Peter Donohoe, who joined us to play the Bliss Piano Concerto, has been one of the UK’s best known pianists since winning the International Tchaikovsky Piano Competition in Moscow in 1982. I played the Grieg Piano Concerto with him as a member of the Didsbury Symphony Orchestra at the Royal Northern College of Music in Manchester in 1983. So it was fascinating to discover that his first performance of the Grieg Concerto was in the Spinney Theatre in 1977 - the year it opened. The last time Peter Donohoe played with NSO was in our 125th anniversary concert at the Derngate in June 2019 when he performed Tchaikovsky’s ‘Piano Concerto No 2’. I remember the final movement as a frenetic romp with Peter Donohoe racing the orchestra to a thrilling finish. Sir Arthur Bliss is now best remembered for his music for the 1936 science fiction film ‘Things to Come’. His Piano Concerto was premiered in 1939 in Carnegie Hall by the New York Philharmonic conducted by Sir Adrian Boult. It was dedicated “to the people of the United States of America” and shows significant American influence, including echoes of Gershwin and Korngold, as well as a touch of Stravinsky and some recognisable appearances of the march theme from ‘Things to Come’. It is a spectacular showpiece concerto with two muscular outer movements and a beautifully delicate slow movement. Peter Donohoe gave a stunning performance and our conductor John Gibbons did a brilliant job of holding this complex piece together. There were excellent duets with the piano from Corinne Malitskie (‘cello), Richard Smith (violin) and Keith Crompton (timpani). It was wonderful to hear, after the concert, that Andrew Burn, Chair of the Bliss Trust, was astonished by the quality of the orchestra. As an encore Peter Donohoe treated us to the ‘Intermezzo in A major op.118 no.2’ by Brahms - an achingly beautiful performance that moved many of us to tears.

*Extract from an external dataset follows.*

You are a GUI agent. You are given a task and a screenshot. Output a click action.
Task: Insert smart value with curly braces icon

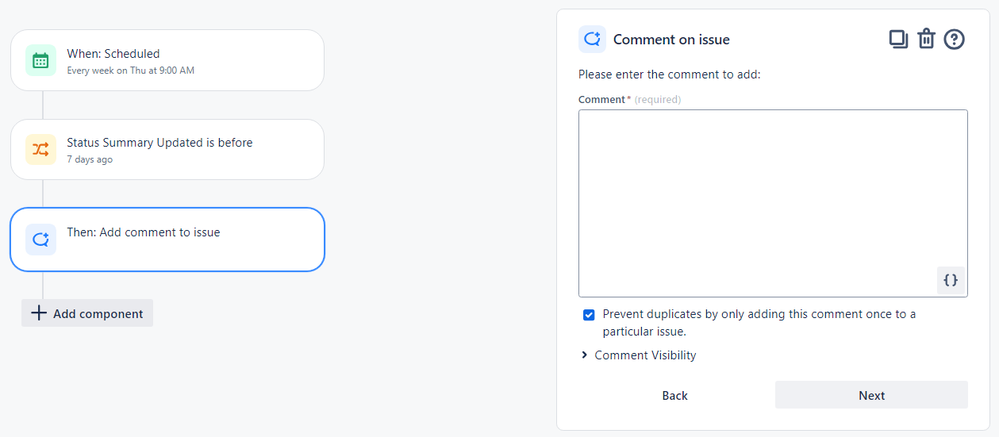pos(951,280)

We completed the concert with Dvořák’s ‘Symphony No 8’, which I have always adored as it was one of the first symphonies I played on joining the Didsbury Symphony Orchestra in my teens. I can still remember our conductor telling us, definitively, that the third movement of the symphony is one of the most beautiful pieces of music ever written. Whether or not you agree, the confidence of his statement made a big impression on me as a teenager. It was lovely to rediscover this gorgeous symphony - a great way to show off the wonderful NSO ‘cello section (though the haunting opening unison theme in the first movement is played by the horns, 1st clarinet and 1st bassoon as well as the ‘cellos). And there were many perfect flute solos throughout the piece by Graham Tear who always seems to make the most intricate passages sound easy. It was a really enjoyable concert and felt like one we will fondly remember for a long time.